Mort subite de 28 hippopotames dans un parc national en Ethiopie

En moins d’une semaine, le parc national de Gibe Sheleko dans le sud-ouest du pays a perdu 15% de ses hippopotames. La cause de leur mort est pour l’instant inconnue.

Des hippopotames dans le parc national de Queen Elizabeth, en Ouganda.
Des hippopotames dans le parc national de Queen Elizabeth, en Ouganda. (MICHAEL RUNKEL / ROBERT HARDING PREMIUM)

Un corps, puis deux, puis dix… Le décompte macabre n’en finissait pas. Au total, au moins 28 hippopotames ont été retrouvés morts à la mi-avril dans le parc national de Gibe Sheleko. Une perte importante pour ce site de 36 000 km² qui abrite une population de près de 200 mammifères semi-aquatiques.

La maladie du charbon ?

Personne ne sait ce qu'il s’est au juste passé. Mais les premiers soupçons se portent sur l’anthrax, la maladie du charbon. Celle-là même qui avait tué des dizaines d’hippopotames dans des parcs nationaux en Ouganda, en Afrique du Sud et plus récemment encore en Namibie. La maladie infectieuse est causée par une bactérie, le bacillus anthracis, qui se niche dans le sol sous forme de spores, ce qui la rend extrêmement résistante. Elle reste inoffensive tant qu’elle est sous terre, mais une fois à l'air libre, elle redevient active et peut se répandre vite.

Une transmission rapide

La maladie du charbon, qui provoque la mort foudroyante des animaux, est notamment disséminée par les vautours et les mouches vertes. En consommant des carcasses contaminées, ils contaminent à leur tour les rivières avec leurs déjections. Et c’est dans l’eau qu’ont été découverts la plupart des hippopotames morts.

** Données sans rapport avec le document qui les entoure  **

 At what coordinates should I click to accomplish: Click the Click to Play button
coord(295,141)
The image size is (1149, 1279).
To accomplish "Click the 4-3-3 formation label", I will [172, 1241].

Une épidémie suscite souvent l'inquiétude parce qu’il est difficile de vacciner tous les animaux. De plus, la bactérie peut se transmettre à l’homme par des animaux ou des produits animaux infectés. A ce stade, l’Ethiopie ne parle pas d’épidémie et tente de comprendre ce qu'il s’est vraiment passé. Pour cela, des autopsies doivent être faites de manière prudente pour éviter justement toute propagation en cas d’infection. 

Une espèce "vulnérable" 

En 2017, une épidémie virulente a fait des ravages en Namibie. Une centaine d’hippopotames sont morts dans le parc national de Bwabwata, dans le nord-est du pays.

Les hippopotames sont considérés comme des animaux "vulnérables" par l’Union internationale pour la conservation de la nature. Outre la maladie, les populations d'hippopotames sont menacées par le braconnage, la déforestation et la pollution. Ils sont chassés par des braconniers qui exportent leurs longues canines vers des pays d’Asie, notamment. Là où elles servent de substituts aux défenses d’éléphants, comme le souligne CNN, qui cite Traffic, le réseau de surveillance du commerce d’espèces sauvages.

Il n’en resterait que 130 000 en liberté dans le monde.